▶ [What is being asked]
Each line in the entries below that holds the word "screenshot" belongs in the answer.

▶ [Source records]
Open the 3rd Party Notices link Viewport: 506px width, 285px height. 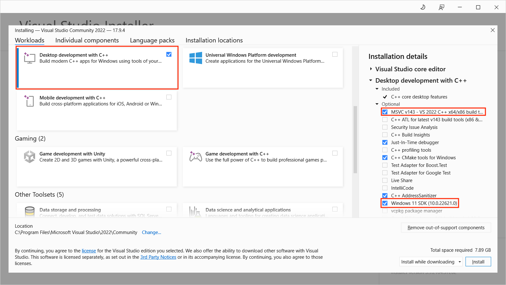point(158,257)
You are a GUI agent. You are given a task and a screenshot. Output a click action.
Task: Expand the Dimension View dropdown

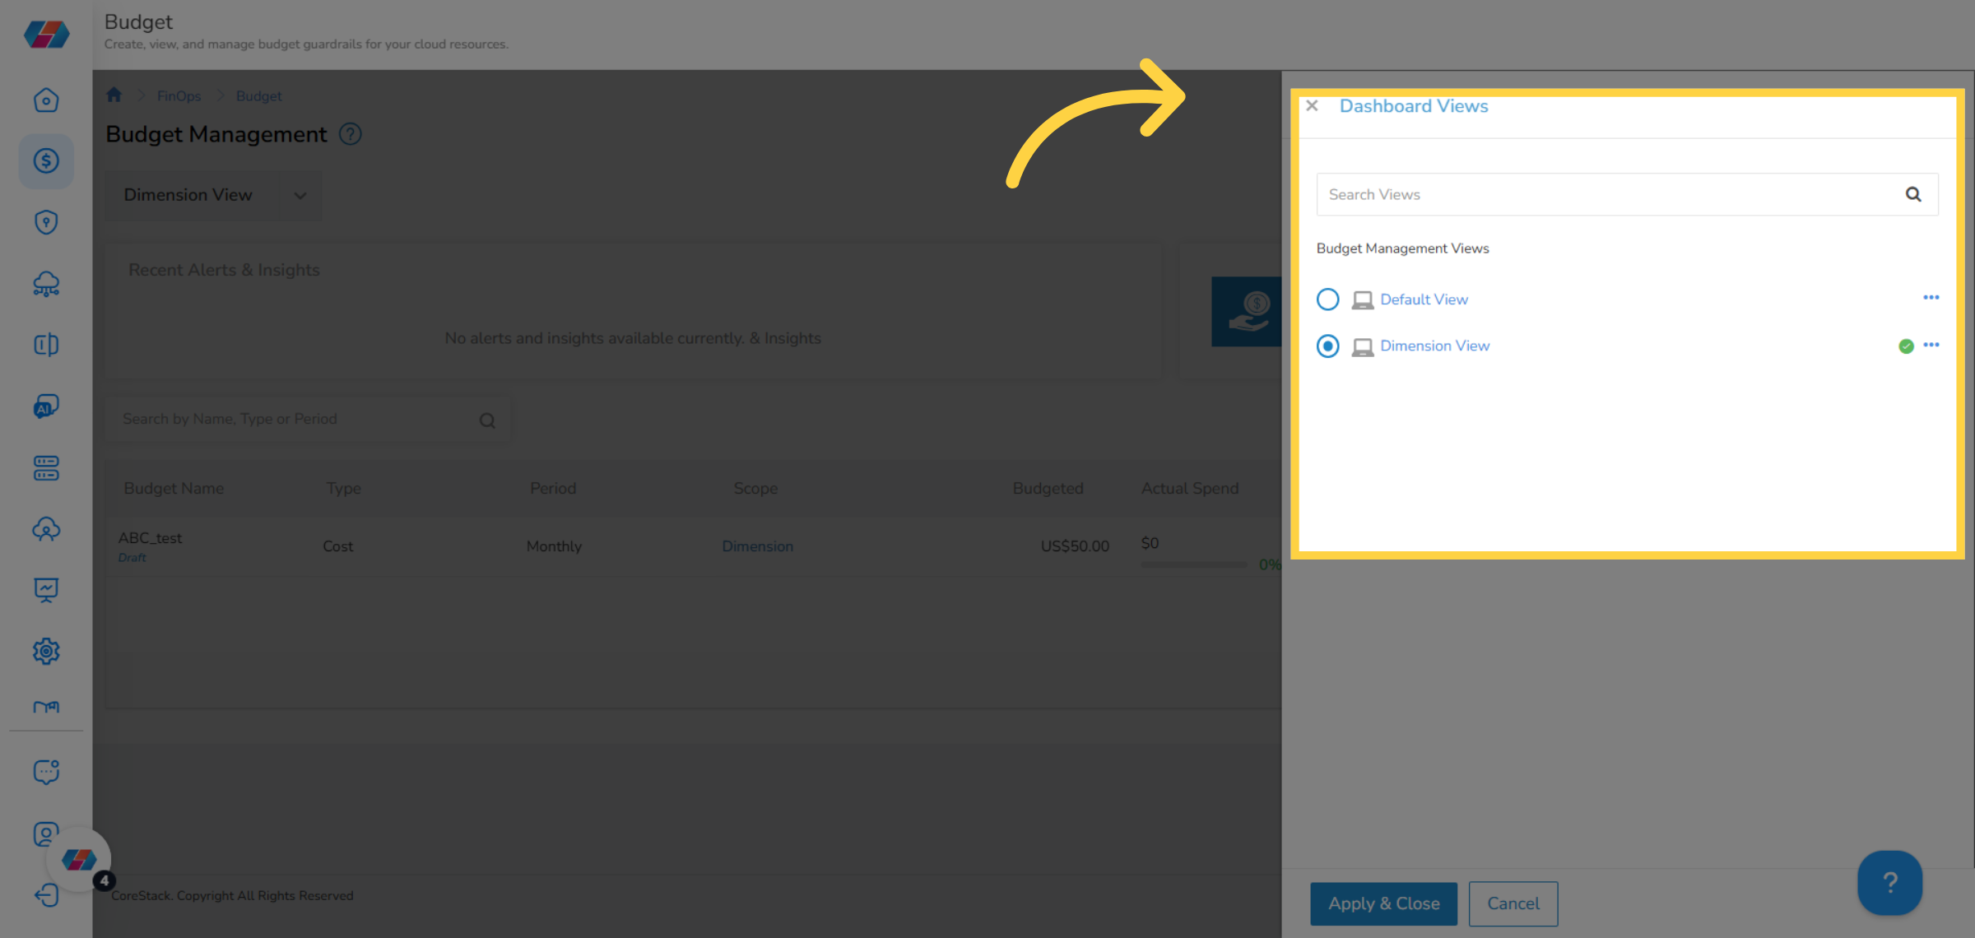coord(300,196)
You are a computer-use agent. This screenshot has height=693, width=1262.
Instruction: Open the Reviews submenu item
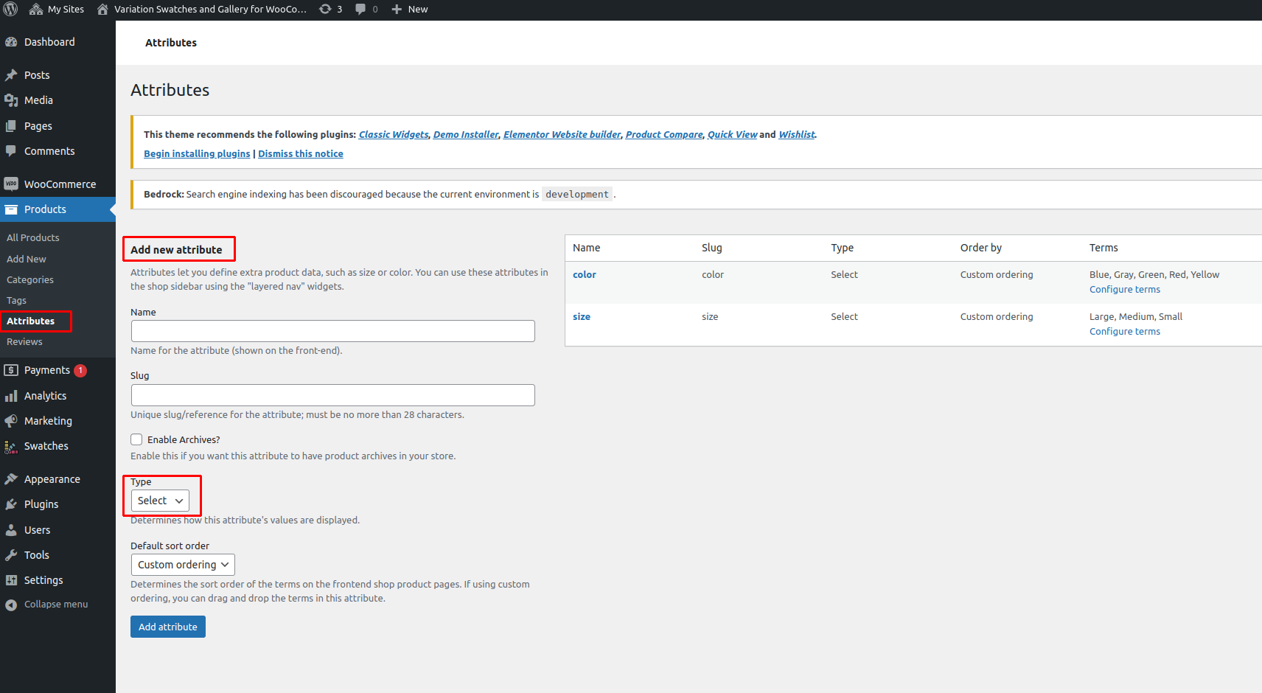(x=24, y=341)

---

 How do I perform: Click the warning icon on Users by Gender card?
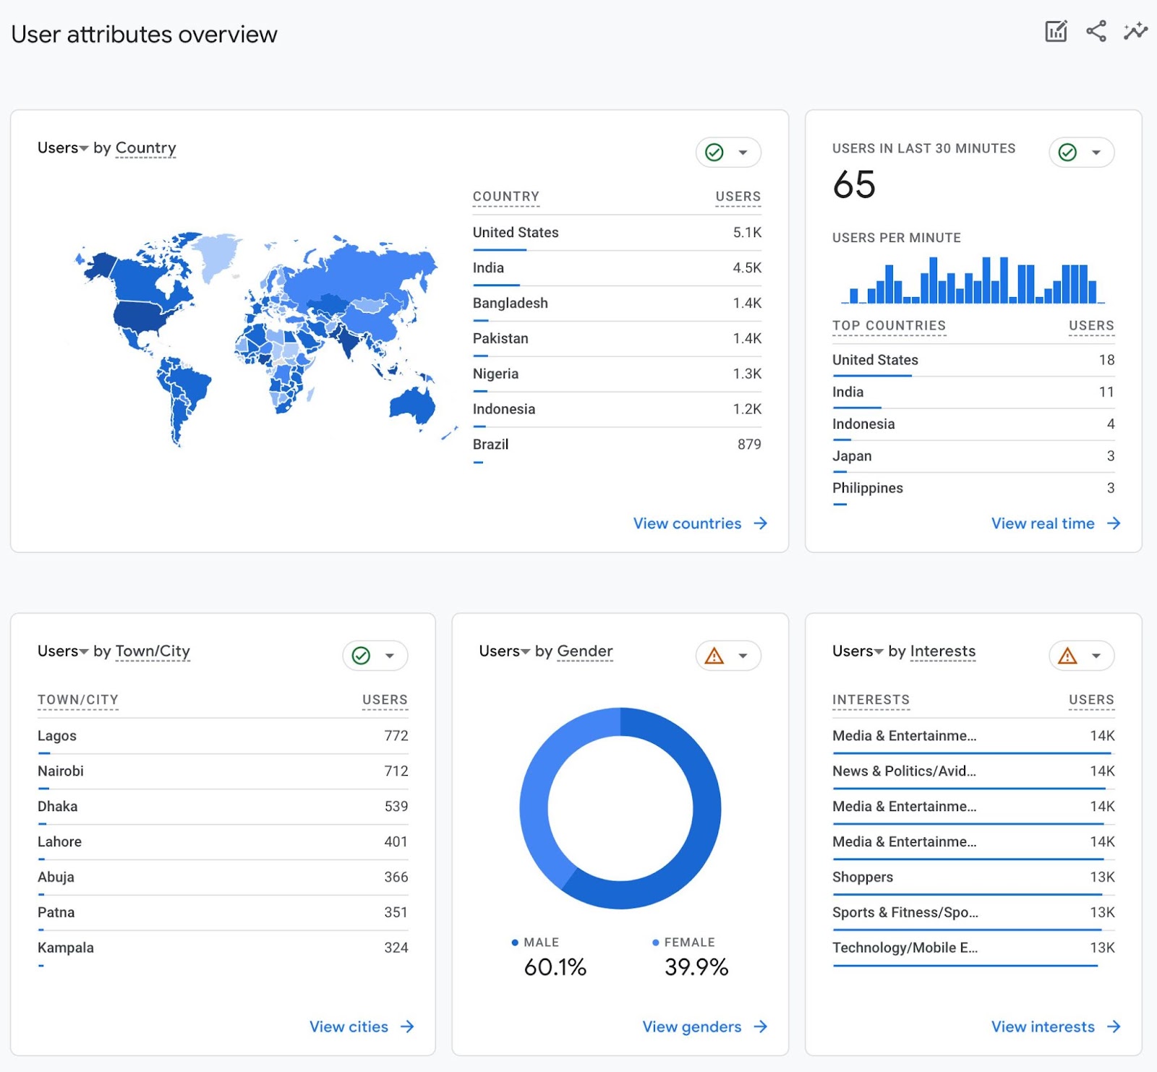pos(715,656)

▶ [Solution to the exercise]
You are a GUI agent. You are given a task and a screenshot. Output a click action.
You are a computer-use agent. This screenshot has height=693, width=1262.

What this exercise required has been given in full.